Details are provided about Bishop James Hogan meeting with then Cambria County Assistant District Attorney Patrick Kiniry to discuss allegations of sexual abuse against the priest. In his own handwritten notes, the late bishop stated the district attorney’s office, led by Gerard Long at the time, was already aware of the matter and representatives of the office planned to meet with the families of the children.

“They will try to defuse,” Hogan wrote. “But, while the D.A. may refuse to sign the complaint, the issue could be taken to one of the 4 Judges – who might or might not order the D.A. to sign. The officials must be careful not to whitewash if complaint is filed with lads support, no option! Bad as may be!”

Long, who went on to become a Cambria County judge, testified before the grand jury in September 2015 that he had no knowledge his assistants in the district attorney’s office met with diocese officials. 

But Kiniry indicated he met with Hogan at Long’s request, according to the report.
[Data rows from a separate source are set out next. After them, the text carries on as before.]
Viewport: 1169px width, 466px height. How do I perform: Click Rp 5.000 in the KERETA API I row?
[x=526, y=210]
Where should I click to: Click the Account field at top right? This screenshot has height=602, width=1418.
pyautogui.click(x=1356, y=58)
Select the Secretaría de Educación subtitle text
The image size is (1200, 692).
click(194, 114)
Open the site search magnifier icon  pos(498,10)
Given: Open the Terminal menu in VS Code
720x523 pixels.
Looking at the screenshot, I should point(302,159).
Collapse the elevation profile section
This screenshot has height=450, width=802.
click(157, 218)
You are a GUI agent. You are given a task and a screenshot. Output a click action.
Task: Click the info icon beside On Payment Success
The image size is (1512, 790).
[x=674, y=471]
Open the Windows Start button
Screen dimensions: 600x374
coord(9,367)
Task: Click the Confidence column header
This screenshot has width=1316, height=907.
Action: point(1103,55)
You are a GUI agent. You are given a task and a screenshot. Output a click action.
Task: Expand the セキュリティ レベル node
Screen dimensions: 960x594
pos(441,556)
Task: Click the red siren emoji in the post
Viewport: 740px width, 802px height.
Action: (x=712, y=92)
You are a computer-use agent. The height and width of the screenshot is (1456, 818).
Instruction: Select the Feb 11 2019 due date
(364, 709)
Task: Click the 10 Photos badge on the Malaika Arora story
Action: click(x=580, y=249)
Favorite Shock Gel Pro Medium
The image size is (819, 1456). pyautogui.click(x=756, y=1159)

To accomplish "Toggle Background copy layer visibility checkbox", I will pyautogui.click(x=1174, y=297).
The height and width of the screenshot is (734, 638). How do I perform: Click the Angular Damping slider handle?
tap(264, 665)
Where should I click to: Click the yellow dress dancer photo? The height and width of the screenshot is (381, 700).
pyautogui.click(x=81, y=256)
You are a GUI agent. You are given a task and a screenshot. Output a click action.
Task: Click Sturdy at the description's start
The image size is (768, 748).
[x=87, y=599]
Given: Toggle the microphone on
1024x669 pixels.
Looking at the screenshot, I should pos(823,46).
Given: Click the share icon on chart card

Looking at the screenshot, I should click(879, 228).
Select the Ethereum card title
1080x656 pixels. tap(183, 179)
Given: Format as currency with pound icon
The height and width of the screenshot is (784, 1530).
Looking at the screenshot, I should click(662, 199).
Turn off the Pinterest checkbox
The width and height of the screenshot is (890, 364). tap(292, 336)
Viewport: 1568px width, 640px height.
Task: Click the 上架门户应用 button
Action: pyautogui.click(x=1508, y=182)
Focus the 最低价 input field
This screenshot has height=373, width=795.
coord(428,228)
The AG’s document states that following the interaction between the diocese and DA’s office, McCaa was sent to West Virginia, with a “glowing” recommendation from Hogan.

“Back then the Diocese moved the problem, that’s just how it was,” Kiniry said in his testimony, per the report.

In the immediate aftermath of the report’s release, Kiniry resigned his position with the Bishop McCort Catholic High School board of trustees. The attorney general’s investigation into the entire diocese grew out of looking into alleged child sexual abuse perpetrated by Brother Stephen Baker at Bishop McCort.

‘Times have changed’

Kiniry, now a Cambria County judge, was approached for an interview with The Tribune-Democrat. 

He declined.

Shortly after the grand jury report was released, Kiniry disputed information put out about him by another news outlet. At the time, he asked the state’s Judicial Ethics Committee for permission to publicly defend himself and discuss the report. Kiniry said the group rejected his request.

“I follow that now,” he said during a phone conversation.

Kiniry did discuss the McCaa issue with The Tribune-Democrat in 2002, saying, “You have to understand that it was a different time.

“Then, more so than now, people were opposed to subjecting children to the exposure that a case like that would bring,” Kiniry said in 2002. “At the time, the thinking was, ‘I want something done, but protect my child from publicity.’ Definitely the thinking has changed. The times have changed.”

The grand jury report mentioned Kiniry’s Catholicism, even quoting his testimony – “You have to understand, this is an extremely Catholic county.” – and explaining how Kiniry had attended Catholic school, worshiped in a Catholic church, and served as an altar boy.

When asked to explain the actions of prosecutors in his office, Long reportedly told the grand jury that his assistants were both “pretty strict Catholics.”

Kiniry’s record, though, includes filing charges against a Catholic priest for sexual misconduct.

In 2007, when Kiniry served as the county’s district attorney, the Rev. Gerard Majella Connolly was investigated and accused of 12 felony counts of institutional sexual assault and five counts of taking contraband into the prison when ministering at State Correctional Institution-Cresson. Connolly was placed in Cambria County’s Accelerated Rehabilitative Disposition program for first-time offenders and received 23 months probation.

The Franciscan priest also reached a financial settlement with his victim.